An Apology to My Past Self

Thank you for the lessons.
After years of seeking approval from a significant other, family and friends, I am finally eager to please myself again.
For the past several years, I became a person I was most afraid of–an empty shell of my previous self. I was still me in several aspects, but nowhere near the same fiery, independent person I loved.
I went from being the sculptor that carved the marble to the marble waiting to be carved.
Somewhere in the midst of a serious relationship, embarking on adulthood and failed attempts to remain myself, I got lost.
I stopped participating in things that brought me joy, and my minimal attempts were motivated by others. To make them proud.
I was living vicariously through the image that I built of myself.
Suddenly, I was one person for my high school boyfriend. Another for my mother. One for my father. My siblings. My “friends.”
Only to come home to look in the mirror to see emptiness.
I was giving so much of myself to the people in my life and leaving nothing for myself.
The boyfriend needed me to be perfect, not a problem to be solved.
Mom needed me to be an illustration worthy of bragging about on social media.
Dad needed me to accomplish everything on his terms–to be proud according to his definition.
Siblings needed me to be funny and lighthearted, because my issues were too overbearing.
Friends were nothing more than classmates and a list of favors to be granted.
Damn, that sucked.
Not the people in my life, because I don’t blame them.
I blame me. That’s not a sad cry for help.
Everyone in my life was using me as a bank, each interaction costing more than the previous. Yet it’s my fault. I gave everyone access to my account.
It took heartbreak to shake me back to reality. I began to build boundaries, finally.

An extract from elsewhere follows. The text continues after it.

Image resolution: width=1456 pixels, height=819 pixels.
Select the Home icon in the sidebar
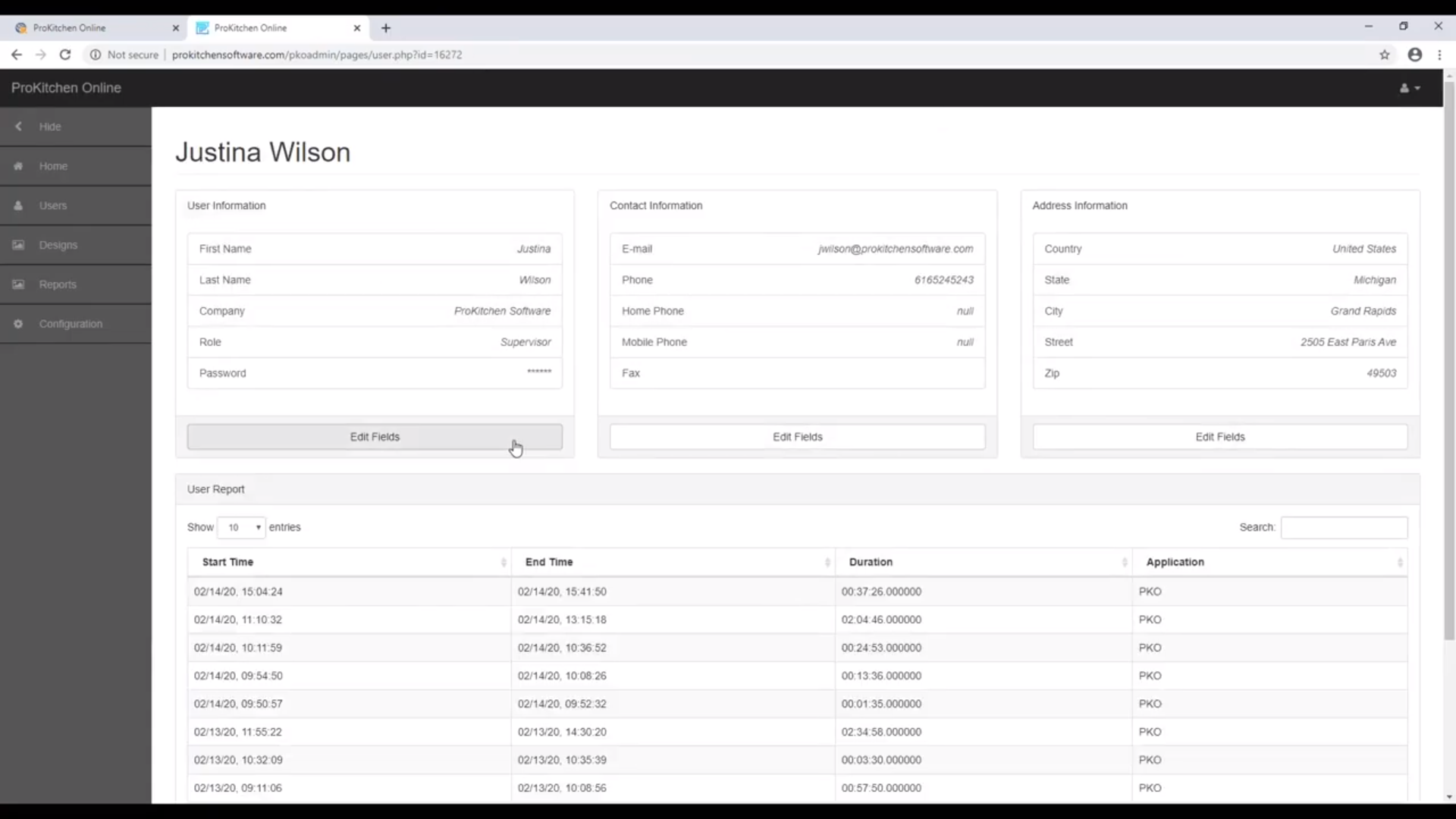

Now, I refuse to seek anyone’s approval outside of my own.
I am on my way back.
Back to the version of me that was unapologetically powerful and abundantly happy.
Like 16-year-old me: A force to be reckoned with.
I miss her, but I don’t necessarily want her back in her entirety. Maybe her confidence, determination.
Rather I wish to grow into this current version of myself. Using the betrayal and discouragements as fuel to help me become the most authentic version of myself—the best version of myself.
I owe nothing to anyone. I owe everything to myself.
This is for the boundaries. I’ll set them in stone.
Whether you’re a yes man and a doormat, or a person that constantly disregards your problems because they appear minuscule to others.
Stop.
Start acknowledging that your feelings are valid regardless of the measurement to others.
Start saying no even if people don’t like it, especially then.
It has taken me the loss of loved ones, verbal and emotional abuse, and self-inflicted hate to begin to recognize my needs.
Because what I need is essential to my mental and physical being, and I dare another person to come into my life as a threat to any of these boundaries that I’ve so carefully built.
I will not regret the defining moments of my life, no matter how difficult they were. Instead, be thankful for the lessons that I learned, and hope that those lessons can someday help others.